→ SHORT PROBLEM
Please copy out the material below word for word, every line of it, with nothing left out or changed.

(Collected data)
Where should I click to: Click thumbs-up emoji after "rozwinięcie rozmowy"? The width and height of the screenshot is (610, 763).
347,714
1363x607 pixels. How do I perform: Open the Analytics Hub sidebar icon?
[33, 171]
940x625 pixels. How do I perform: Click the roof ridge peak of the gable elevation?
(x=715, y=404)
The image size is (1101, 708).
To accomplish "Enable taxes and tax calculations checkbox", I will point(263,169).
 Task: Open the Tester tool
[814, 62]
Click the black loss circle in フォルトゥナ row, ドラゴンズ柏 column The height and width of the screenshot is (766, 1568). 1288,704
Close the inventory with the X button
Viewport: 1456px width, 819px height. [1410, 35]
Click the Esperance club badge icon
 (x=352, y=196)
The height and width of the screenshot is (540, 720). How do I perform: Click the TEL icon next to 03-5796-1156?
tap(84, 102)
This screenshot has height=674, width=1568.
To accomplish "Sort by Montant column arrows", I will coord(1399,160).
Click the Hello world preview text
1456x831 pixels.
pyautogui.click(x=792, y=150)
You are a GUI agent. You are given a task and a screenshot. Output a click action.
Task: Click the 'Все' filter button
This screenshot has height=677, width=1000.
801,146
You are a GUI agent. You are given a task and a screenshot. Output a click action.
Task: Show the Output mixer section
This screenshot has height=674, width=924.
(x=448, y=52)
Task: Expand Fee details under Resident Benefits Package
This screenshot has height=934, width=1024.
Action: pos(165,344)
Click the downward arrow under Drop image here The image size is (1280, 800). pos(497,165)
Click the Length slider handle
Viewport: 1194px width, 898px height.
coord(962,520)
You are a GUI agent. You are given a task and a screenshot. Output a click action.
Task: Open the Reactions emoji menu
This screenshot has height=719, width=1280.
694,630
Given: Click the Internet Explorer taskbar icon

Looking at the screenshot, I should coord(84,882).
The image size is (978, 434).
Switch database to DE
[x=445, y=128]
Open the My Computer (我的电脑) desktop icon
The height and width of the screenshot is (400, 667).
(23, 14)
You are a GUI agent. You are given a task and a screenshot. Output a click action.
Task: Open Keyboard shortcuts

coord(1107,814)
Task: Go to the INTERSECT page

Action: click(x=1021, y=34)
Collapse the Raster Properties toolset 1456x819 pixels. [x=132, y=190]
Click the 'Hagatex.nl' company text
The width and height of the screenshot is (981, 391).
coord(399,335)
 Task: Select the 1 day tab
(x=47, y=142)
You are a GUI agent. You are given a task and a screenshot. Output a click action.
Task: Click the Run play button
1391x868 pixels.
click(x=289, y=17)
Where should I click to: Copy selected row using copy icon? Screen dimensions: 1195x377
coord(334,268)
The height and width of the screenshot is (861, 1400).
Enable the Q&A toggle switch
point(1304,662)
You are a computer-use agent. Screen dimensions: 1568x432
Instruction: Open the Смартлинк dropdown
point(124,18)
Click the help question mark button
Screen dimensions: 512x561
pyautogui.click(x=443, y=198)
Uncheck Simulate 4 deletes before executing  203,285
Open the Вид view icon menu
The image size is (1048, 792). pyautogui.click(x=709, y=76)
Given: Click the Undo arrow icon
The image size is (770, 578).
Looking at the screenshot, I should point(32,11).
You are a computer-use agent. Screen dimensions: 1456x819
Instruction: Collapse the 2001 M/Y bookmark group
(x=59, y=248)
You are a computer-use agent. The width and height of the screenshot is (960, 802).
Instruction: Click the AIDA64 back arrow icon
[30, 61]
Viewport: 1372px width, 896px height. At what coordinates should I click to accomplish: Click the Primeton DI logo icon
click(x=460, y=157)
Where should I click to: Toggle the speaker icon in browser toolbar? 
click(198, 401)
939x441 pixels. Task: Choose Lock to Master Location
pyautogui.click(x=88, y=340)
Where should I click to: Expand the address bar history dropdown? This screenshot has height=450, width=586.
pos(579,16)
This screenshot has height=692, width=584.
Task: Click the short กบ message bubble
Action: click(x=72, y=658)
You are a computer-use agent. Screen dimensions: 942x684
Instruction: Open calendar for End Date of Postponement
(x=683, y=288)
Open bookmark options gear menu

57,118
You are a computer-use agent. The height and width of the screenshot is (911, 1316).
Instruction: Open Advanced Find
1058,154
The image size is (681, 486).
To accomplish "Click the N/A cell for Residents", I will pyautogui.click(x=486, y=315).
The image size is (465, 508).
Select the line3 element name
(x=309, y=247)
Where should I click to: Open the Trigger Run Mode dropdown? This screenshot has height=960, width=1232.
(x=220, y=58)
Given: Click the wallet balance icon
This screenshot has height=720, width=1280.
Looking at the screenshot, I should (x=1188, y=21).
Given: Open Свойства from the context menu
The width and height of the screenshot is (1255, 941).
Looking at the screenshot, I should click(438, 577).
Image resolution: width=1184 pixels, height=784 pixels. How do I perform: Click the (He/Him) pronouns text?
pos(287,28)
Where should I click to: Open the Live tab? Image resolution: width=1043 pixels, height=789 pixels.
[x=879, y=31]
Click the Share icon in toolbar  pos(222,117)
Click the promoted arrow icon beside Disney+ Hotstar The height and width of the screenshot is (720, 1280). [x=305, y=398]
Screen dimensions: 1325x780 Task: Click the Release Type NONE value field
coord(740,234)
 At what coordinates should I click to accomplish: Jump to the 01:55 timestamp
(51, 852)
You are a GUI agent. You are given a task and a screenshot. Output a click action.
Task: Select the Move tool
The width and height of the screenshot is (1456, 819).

→ RESULT OF THIS TASK
Where should I click to: Click thumbs-up emoji after "rozwinięcie rozmowy"? The width and height of the screenshot is (610, 763).
347,714
1363x607 pixels. How do I perform: Open the Analytics Hub sidebar icon?
[33, 171]
940x625 pixels. How do I perform: Click the roof ridge peak of the gable elevation?
(x=715, y=404)
The image size is (1101, 708).
To accomplish "Enable taxes and tax calculations checkbox", I will point(263,169).
 Task: Open the Tester tool
[814, 62]
Click the black loss circle in フォルトゥナ row, ドラゴンズ柏 column The height and width of the screenshot is (766, 1568). 1288,704
Close the inventory with the X button
Viewport: 1456px width, 819px height. [1410, 35]
Click the Esperance club badge icon
 (x=352, y=196)
The height and width of the screenshot is (540, 720). How do I perform: Click the TEL icon next to 03-5796-1156?
tap(84, 102)
This screenshot has height=674, width=1568.
To accomplish "Sort by Montant column arrows", I will coord(1399,160).
Click the Hello world preview text
1456x831 pixels.
pyautogui.click(x=792, y=150)
You are a GUI agent. You are given a task and a screenshot. Output a click action.
Task: Click the 'Все' filter button
This screenshot has height=677, width=1000.
801,146
You are a GUI agent. You are given a task and a screenshot. Output a click action.
Task: Show the Output mixer section
This screenshot has height=674, width=924.
(x=448, y=52)
Task: Expand Fee details under Resident Benefits Package
This screenshot has height=934, width=1024.
Action: pos(165,344)
Click the downward arrow under Drop image here The image size is (1280, 800). pos(497,165)
Click the Length slider handle
Viewport: 1194px width, 898px height.
coord(962,520)
You are a GUI agent. You are given a task and a screenshot. Output a click action.
Task: Open the Reactions emoji menu
This screenshot has height=719, width=1280.
694,630
Given: Click the Internet Explorer taskbar icon

Looking at the screenshot, I should coord(84,882).
The image size is (978, 434).
Switch database to DE
[x=445, y=128]
Open the My Computer (我的电脑) desktop icon
The height and width of the screenshot is (400, 667).
(23, 14)
You are a GUI agent. You are given a task and a screenshot. Output a click action.
Task: Open Keyboard shortcuts

coord(1107,814)
Task: Go to the INTERSECT page

Action: click(x=1021, y=34)
Collapse the Raster Properties toolset 1456x819 pixels. [x=132, y=190]
Click the 'Hagatex.nl' company text
The width and height of the screenshot is (981, 391).
coord(399,335)
 Task: Select the 1 day tab
(x=47, y=142)
You are a GUI agent. You are given a task and a screenshot. Output a click action.
Task: Click the Run play button
1391x868 pixels.
click(x=289, y=17)
Where should I click to: Copy selected row using copy icon? Screen dimensions: 1195x377
coord(334,268)
The height and width of the screenshot is (861, 1400).
Enable the Q&A toggle switch
point(1304,662)
You are a computer-use agent. Screen dimensions: 1568x432
Instruction: Open the Смартлинк dropdown
point(124,18)
Click the help question mark button
Screen dimensions: 512x561
pyautogui.click(x=443, y=198)
Uncheck Simulate 4 deletes before executing  203,285
Open the Вид view icon menu
The image size is (1048, 792). pyautogui.click(x=709, y=76)
Given: Click the Undo arrow icon
The image size is (770, 578).
Looking at the screenshot, I should point(32,11).
You are a computer-use agent. Screen dimensions: 1456x819
Instruction: Collapse the 2001 M/Y bookmark group
(x=59, y=248)
You are a computer-use agent. The width and height of the screenshot is (960, 802).
Instruction: Click the AIDA64 back arrow icon
[30, 61]
Viewport: 1372px width, 896px height. At what coordinates should I click to accomplish: Click the Primeton DI logo icon
click(x=460, y=157)
Where should I click to: Toggle the speaker icon in browser toolbar? 
click(198, 401)
939x441 pixels. Task: Choose Lock to Master Location
pyautogui.click(x=88, y=340)
Where should I click to: Expand the address bar history dropdown? This screenshot has height=450, width=586.
pos(579,16)
This screenshot has height=692, width=584.
Task: Click the short กบ message bubble
Action: click(x=72, y=658)
You are a computer-use agent. Screen dimensions: 942x684
Instruction: Open calendar for End Date of Postponement
(x=683, y=288)
Open bookmark options gear menu

57,118
You are a computer-use agent. The height and width of the screenshot is (911, 1316).
Instruction: Open Advanced Find
1058,154
The image size is (681, 486).
To accomplish "Click the N/A cell for Residents", I will pyautogui.click(x=486, y=315).
The image size is (465, 508).
Select the line3 element name
(x=309, y=247)
Where should I click to: Open the Trigger Run Mode dropdown? This screenshot has height=960, width=1232.
(x=220, y=58)
Given: Click the wallet balance icon
This screenshot has height=720, width=1280.
Looking at the screenshot, I should (x=1188, y=21).
Given: Open Свойства from the context menu
The width and height of the screenshot is (1255, 941).
Looking at the screenshot, I should click(438, 577).
Image resolution: width=1184 pixels, height=784 pixels. How do I perform: Click the (He/Him) pronouns text?
pos(287,28)
Where should I click to: Open the Live tab? Image resolution: width=1043 pixels, height=789 pixels.
[x=879, y=31]
Click the Share icon in toolbar  pos(222,117)
Click the promoted arrow icon beside Disney+ Hotstar The height and width of the screenshot is (720, 1280). [x=305, y=398]
Screen dimensions: 1325x780 Task: Click the Release Type NONE value field
coord(740,234)
 At what coordinates should I click to accomplish: Jump to the 01:55 timestamp
(51, 852)
You are a GUI agent. You are given a task and a screenshot. Output a click action.
Task: Select the Move tool
The width and height of the screenshot is (1456, 819).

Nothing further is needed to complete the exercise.